Thanks to the European Union Program “Erasmus for Young Entrepreneurs,” a representative of DORA Farm — which manages an olive grove and a small mill in Sicily — has been spending 6 months in Stockholm with a “host entrepreneur” to learn more about the Swedish and Scandinavian food market and develop a new business strategy.

After a month of working in Sweden and analyzing not only the food market but, above all, the dietary habits of Northern Europeans, you can easily draw the conclusion that one of the first actions to be done here is a good dietary education campaign.

But the phenomenon is more complex than it may appear.

Claiming the need for a dietary campaign to raise the awareness of extra virgin olive oil does not mean that Danes, Swedes, Finnish or Norwegian people do not know the product at all, or its benefits.

On the contrary, extra virgin olive oil is appreciated here — you can easily find it at the supermarket and northern people seem to be deeply interested in the product — but it is not really known yet.

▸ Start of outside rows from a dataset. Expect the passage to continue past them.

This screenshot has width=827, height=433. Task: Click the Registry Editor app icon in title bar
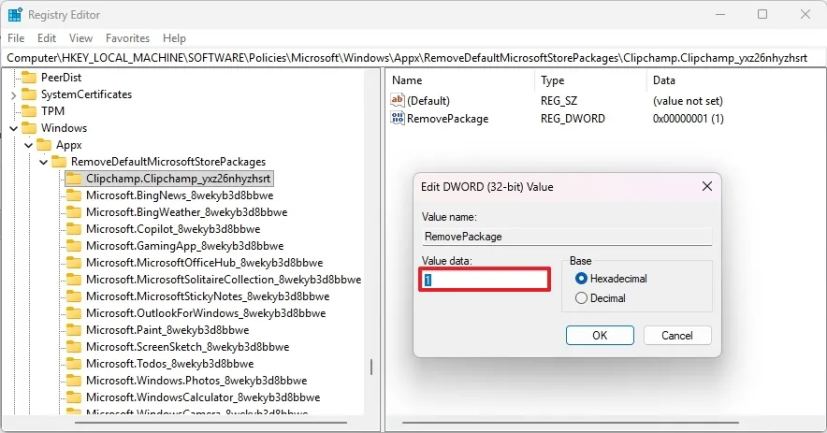coord(14,14)
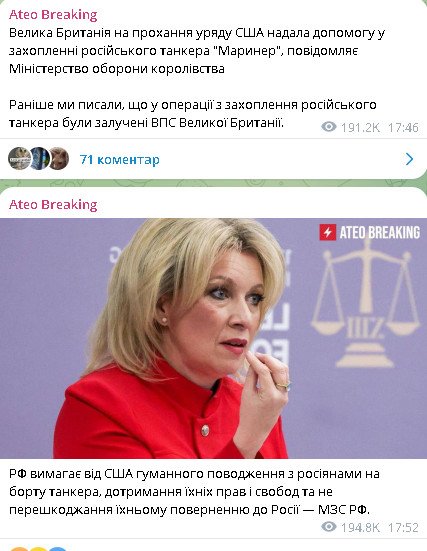Click the middle commenter avatar
Viewport: 427px width, 551px height.
(39, 158)
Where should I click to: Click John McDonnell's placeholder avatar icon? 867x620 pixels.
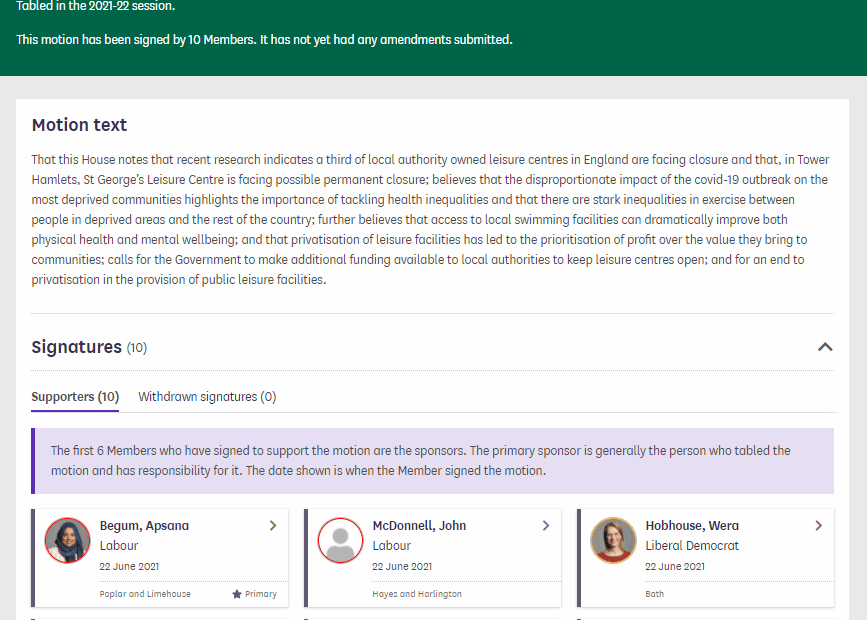pos(341,541)
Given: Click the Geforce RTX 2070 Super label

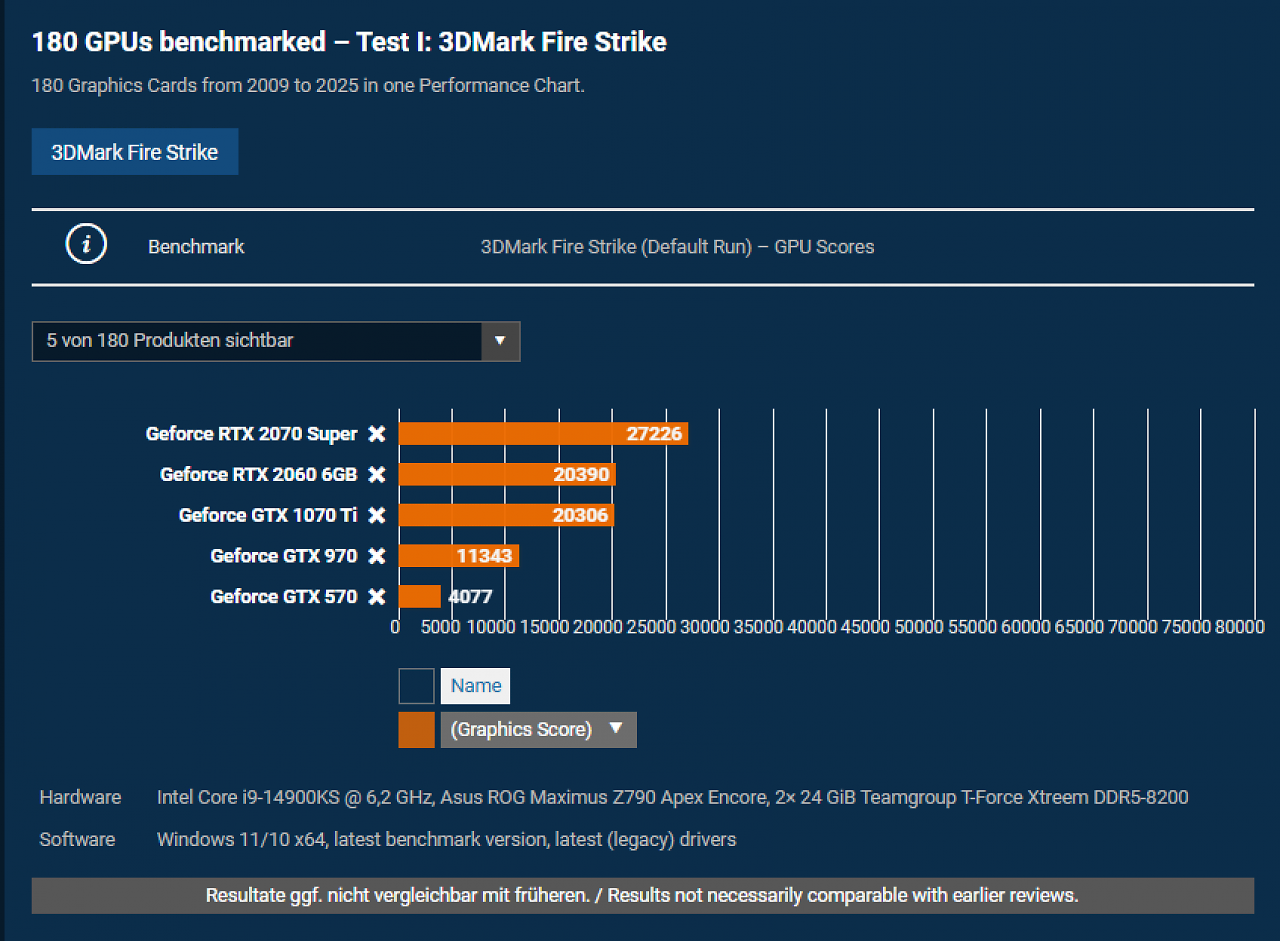Looking at the screenshot, I should 251,434.
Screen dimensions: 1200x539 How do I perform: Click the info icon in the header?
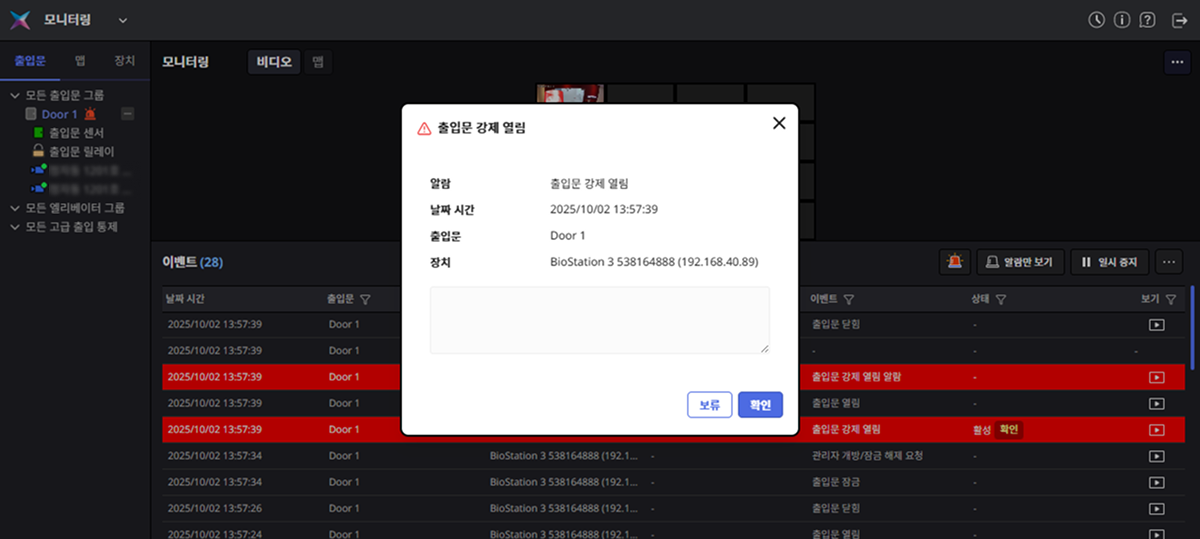1122,20
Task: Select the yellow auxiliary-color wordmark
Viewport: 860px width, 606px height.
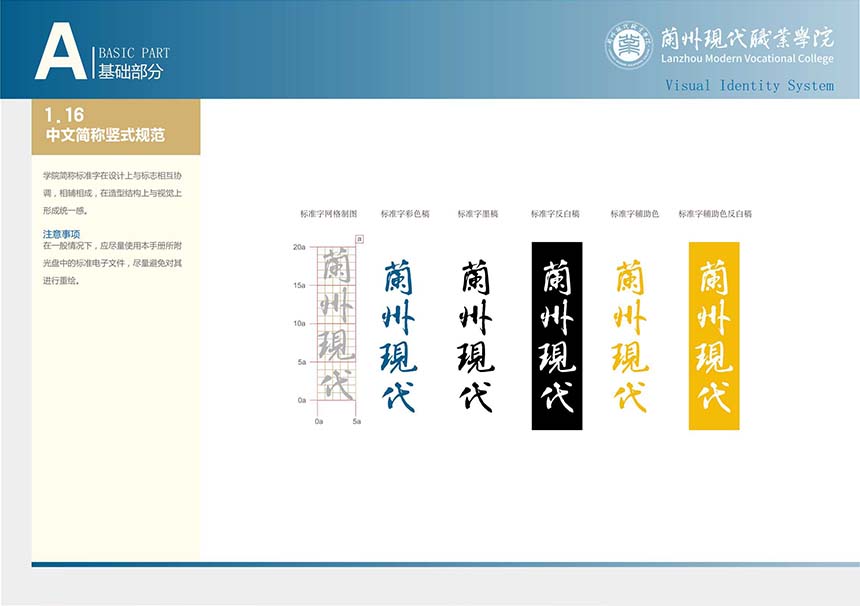Action: pyautogui.click(x=630, y=336)
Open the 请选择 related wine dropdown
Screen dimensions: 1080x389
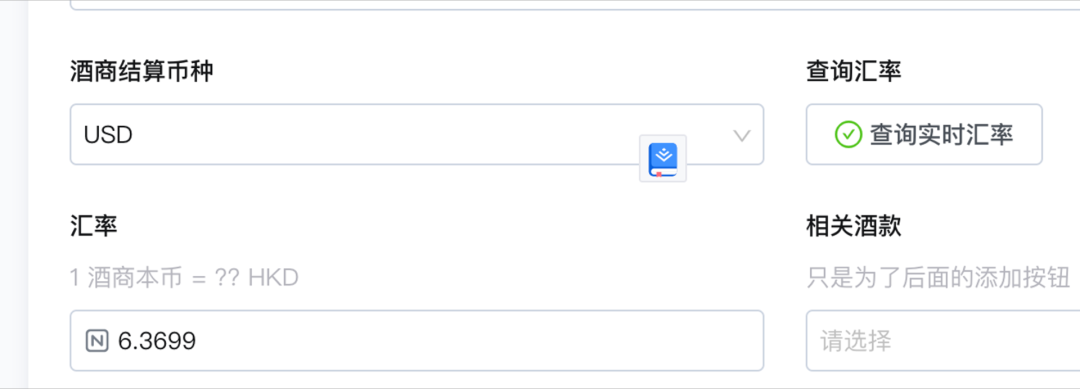pos(943,340)
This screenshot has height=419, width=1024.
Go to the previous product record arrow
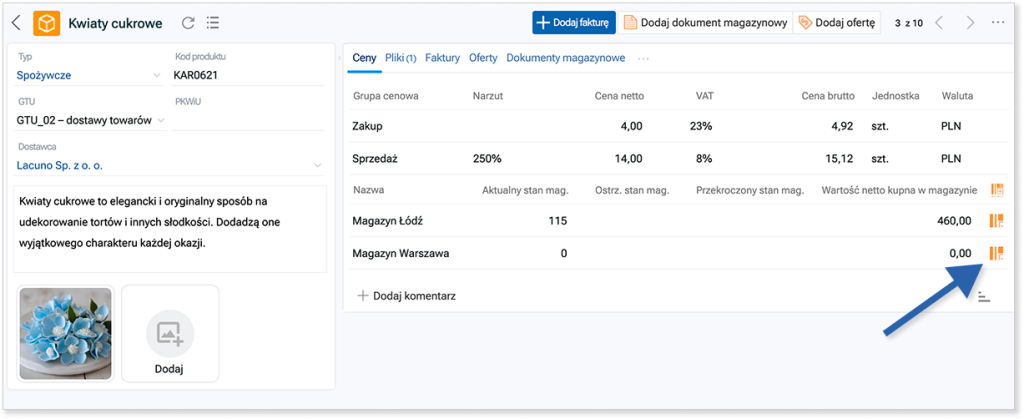[937, 22]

There is a whole set of features about extra virgin olive oil that northern people should gain, like how to recognize a good extra virgin from a bad one, to appreciate its taste characteristics, to learn which is the best way to use and store it and a real understanding of its healthy benefits.

The Mediterranean diet and lifestyle is still considered the best one here, however several myths and misinformation are common, and they are preventing extra virgin olive oil from gaining the proper recognition it deserves.

Dietary education activities and campaigns should be designed, developed and implemented in partnership with public bodies and olive oil producers for the benefit of everyone in southern and northern countries.